Word and element location records
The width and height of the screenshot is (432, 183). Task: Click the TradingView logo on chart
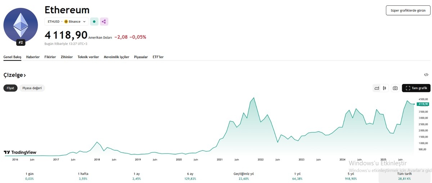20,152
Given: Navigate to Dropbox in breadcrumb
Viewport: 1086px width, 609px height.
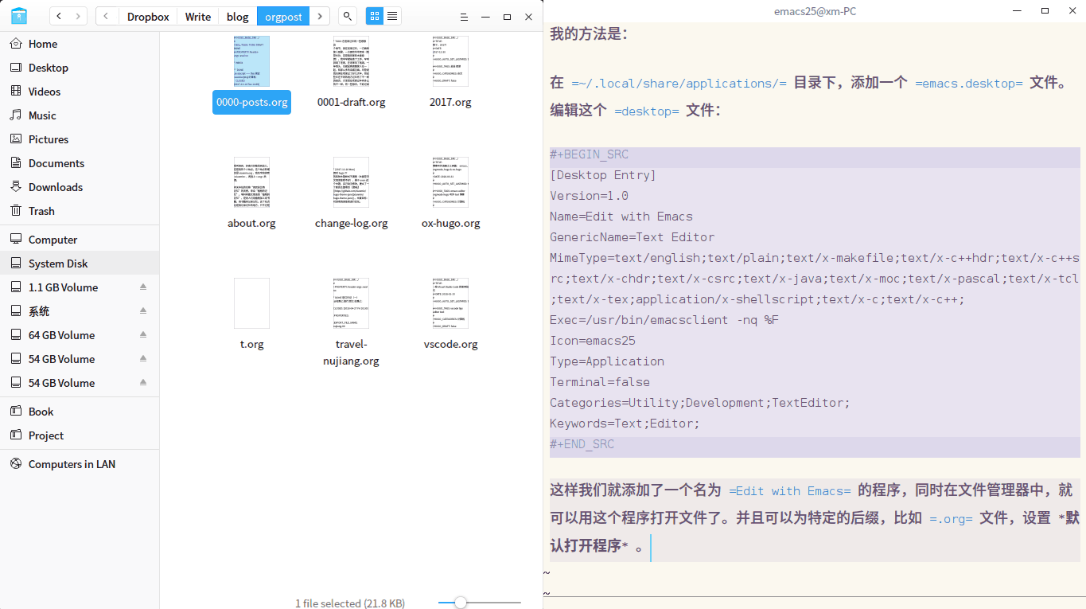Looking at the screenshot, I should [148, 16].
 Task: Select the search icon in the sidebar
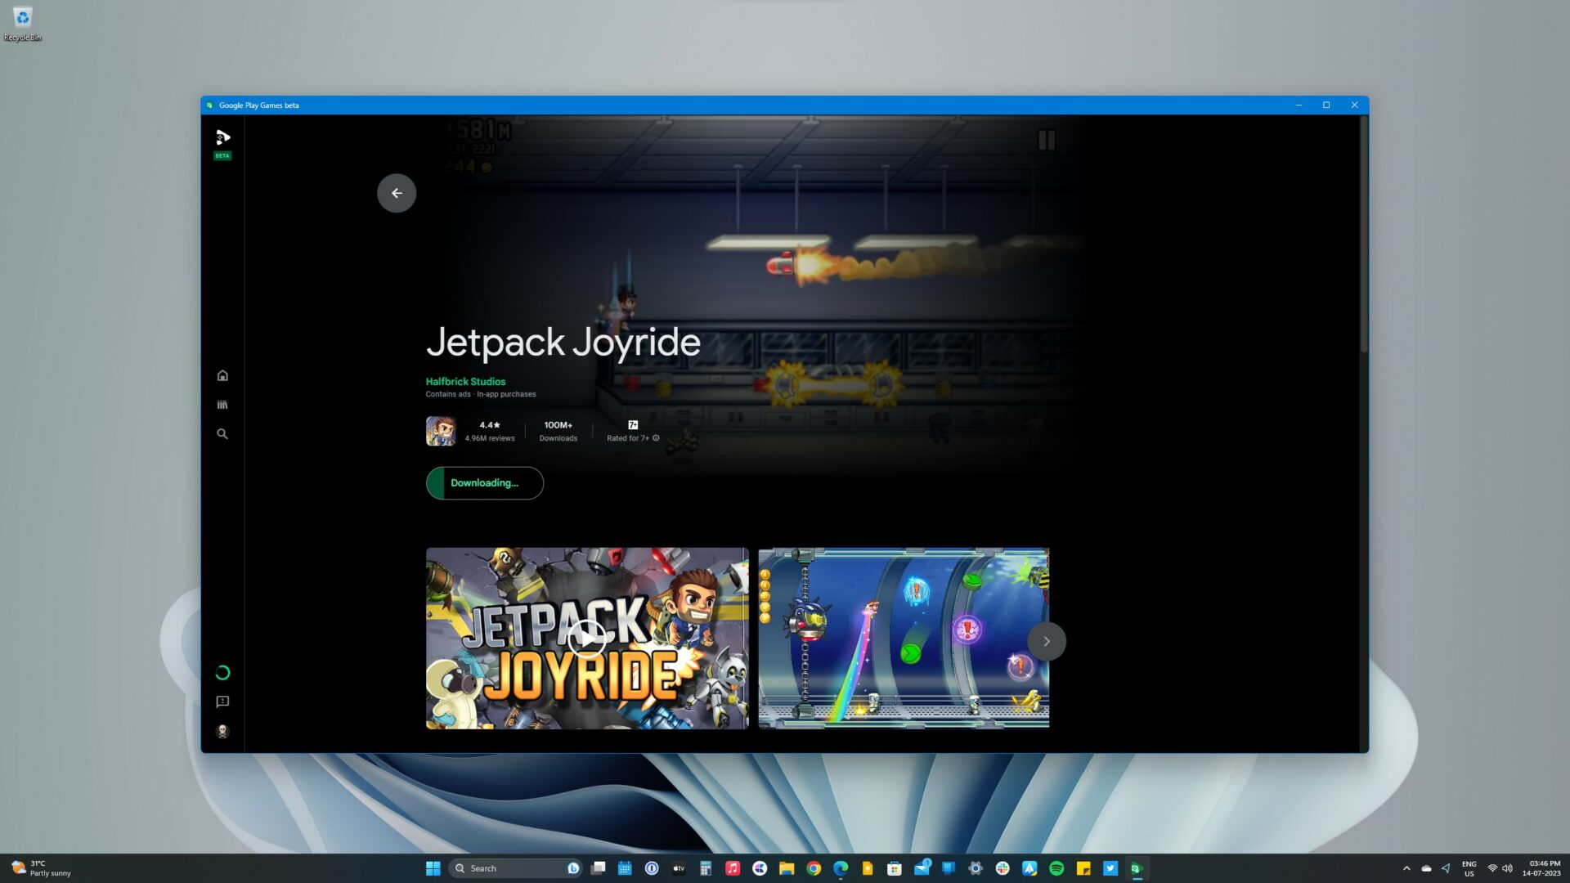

Problem to work on >> Repeat every one of the records above word for word, omitting the pictures.

Solution to the problem >>
The width and height of the screenshot is (432, 183). Task: Click the TradingView logo on chart
20,152
Given: Navigate to Dropbox in breadcrumb
Viewport: 1086px width, 609px height.
Looking at the screenshot, I should [148, 16].
 Task: Select the search icon in the sidebar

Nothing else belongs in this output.